# Load libraries ----------------------------------------------------------

library(tidyverse)
# This package provides access to the World Bank's World Development Indicators
# (WDI) database (https://data.worldbank.org/)
library(WDI)
# This package provides a helpful countrycode() function that converts country
# names ("United States") into country codes ("US" or "USA")
library(countrycode)


# Load raw data -----------------------------------------------------------

# This is a list of indicators I want to download from the World Bank. The
# cryptic names from from the URLs of the different pages at the World Bank's
# website. For instance, data for "school enrollment, primary" is available at
# https://data.worldbank.org/indicator/SE.PRM.NENR (I found that page by
# searching for primary school enrollment at data.worldbank.org).
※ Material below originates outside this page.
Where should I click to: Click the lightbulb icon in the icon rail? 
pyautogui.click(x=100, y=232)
That last part
# of the URL (SE.PRM.NENR) is the magic ID code for the variable.

indicators <- c("SE.PRM.NENR",     # School enrollment, primary (% net)
                "SP.DYN.LE00.IN",  # Life expectancy
                "EG.ELC.ACCS.ZS",  # Access to electricity
                "SH.DYN.AIDS.ZS",  # HIV prevalence
                "EN.ATM.CO2E.PC",  # CO2 emissions
                "SI.POV.DDAY",     # Extreme poverty (% earning less than $2/day)
                "NY.GDP.PCAP.KD")  # GDP per capita

# The WDI() function connects to the World Bank's server and downloads data for
# all the indicators defined in the indicators list above. I only want data from
# 2015 here, so I limit the years with start and end. The extra=TRUE argument
# means that it'll also include other helpful details like region, aid status,
# etc. Without it, it would only download the indicators we listed.
wdi_raw <- WDI(country = "all", indicators, extra = TRUE, start = 2015, end = 2015)
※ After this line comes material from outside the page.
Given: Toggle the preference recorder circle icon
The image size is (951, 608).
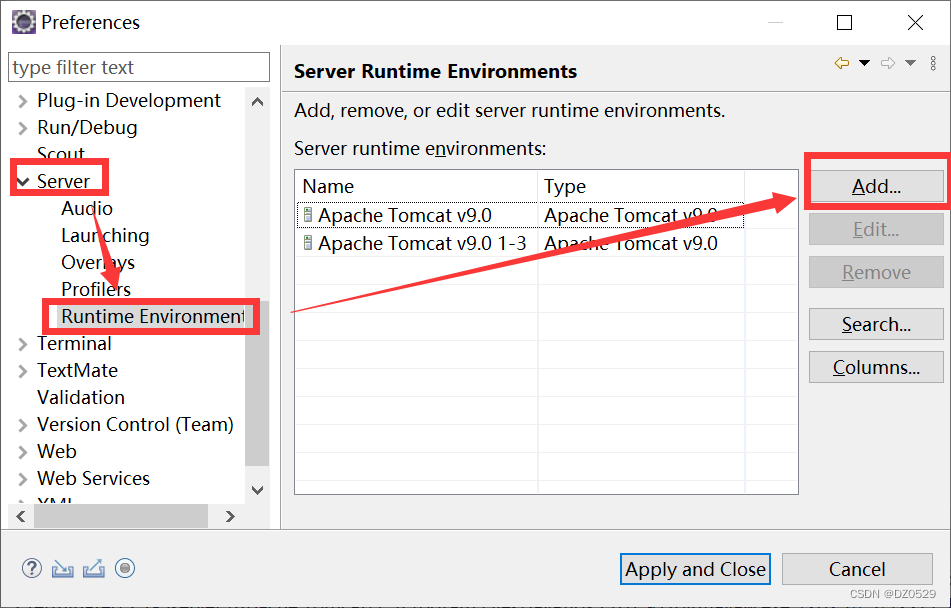Looking at the screenshot, I should [124, 568].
# Data from the UN's World Happiness Report is available at Kaggle:
# https://www.kaggle.com/unsdsn/world-happiness
# You have to download the data onto your computer and load it with read_csv()
# If you're using an RStudio project, put it somewhere in your project folder, 
# like in a subfolder named data
happiness_raw <- read_csv("data/2015.csv")
# happiness_raw <- read_csv("~/Downloads/2015.csv")  # Read directly from my downloads folder
# happiness_raw <- read_csv("static/data/2015.csv")  # Read from where it is in this website thing


# Clean and combine data --------------------------------------------------

# First we clean up the raw World Bank data. It includes rows for regions, like
# the Middle East, so we filter those out (they're helpfully marked as
# "Aggregates" in the income colum). Then we rename some of the ugly World Bank
# codes to actual words
wdi_clean <- wdi_raw %>% 
  filter(income != "Aggregates") %>% 
  select(iso2c, country, year, school_enrollment = SE.PRM.NENR,
         life_expectancy = SP.DYN.LE00.IN, access_to_electricity = EG.ELC.ACCS.ZS,
         gdp_per_cap = NY.GDP.PCAP.KD, region, income)
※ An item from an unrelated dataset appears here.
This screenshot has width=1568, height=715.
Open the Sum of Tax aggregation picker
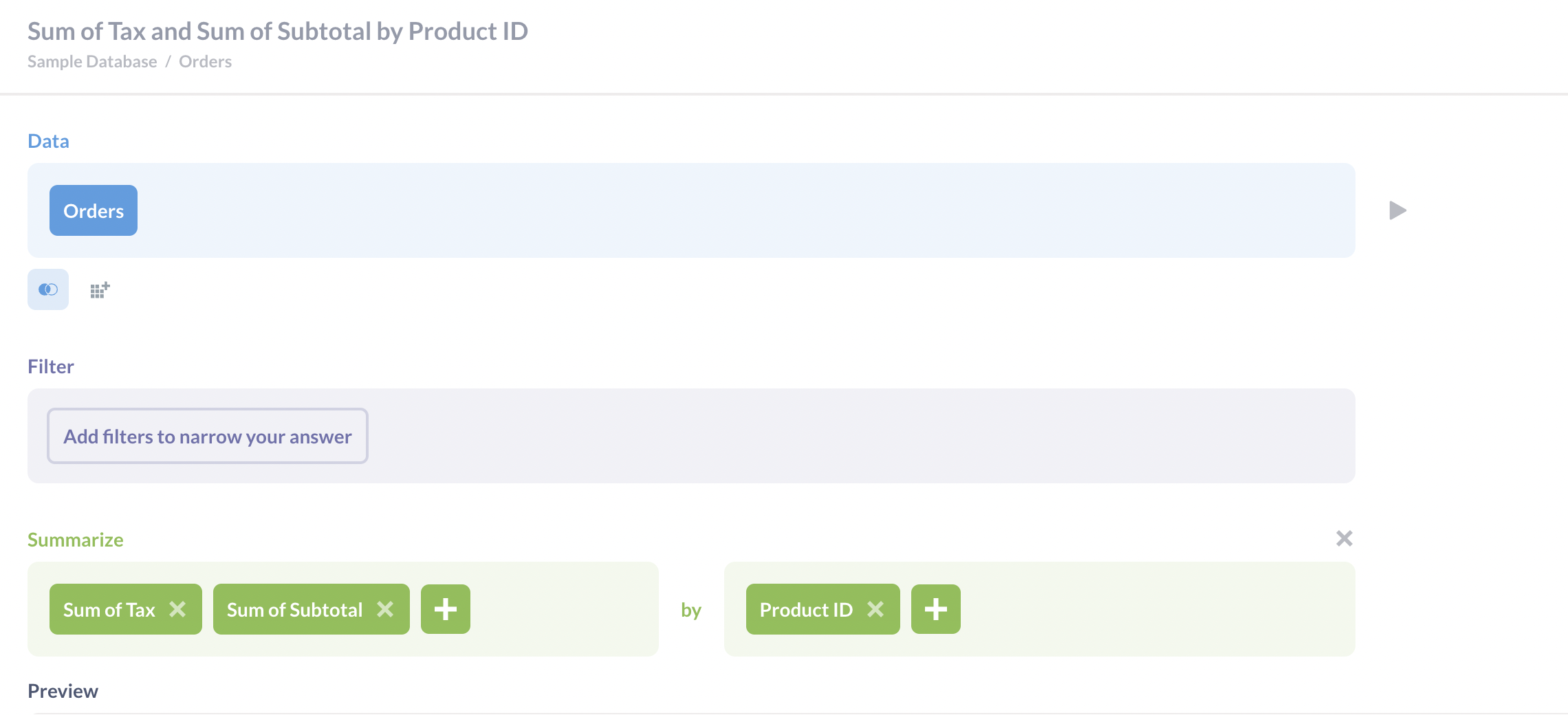(x=109, y=608)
# Then we clean the happiness data. In order to get the two datasets to combine,
# they have to have a shared column. The World Bank data has a column called
# "iso2c", which is a standard 2-character code for each country. We can use the
# countrycode() function here to convert country names into 2-character codes.
# We also remove Kosovo because it doesn't have an official ISO code. Finally we
# rename some columns to make them easier to type out
happiness_clean <- happiness_raw %>% 
  filter(Country != "Kosovo") %>% 
  mutate(iso2c = countrycode(Country, "country.name", "iso2c")) %>% 
  select(iso2c, happiness_score = `Happiness Score`, happiness_se = `Standard Error`)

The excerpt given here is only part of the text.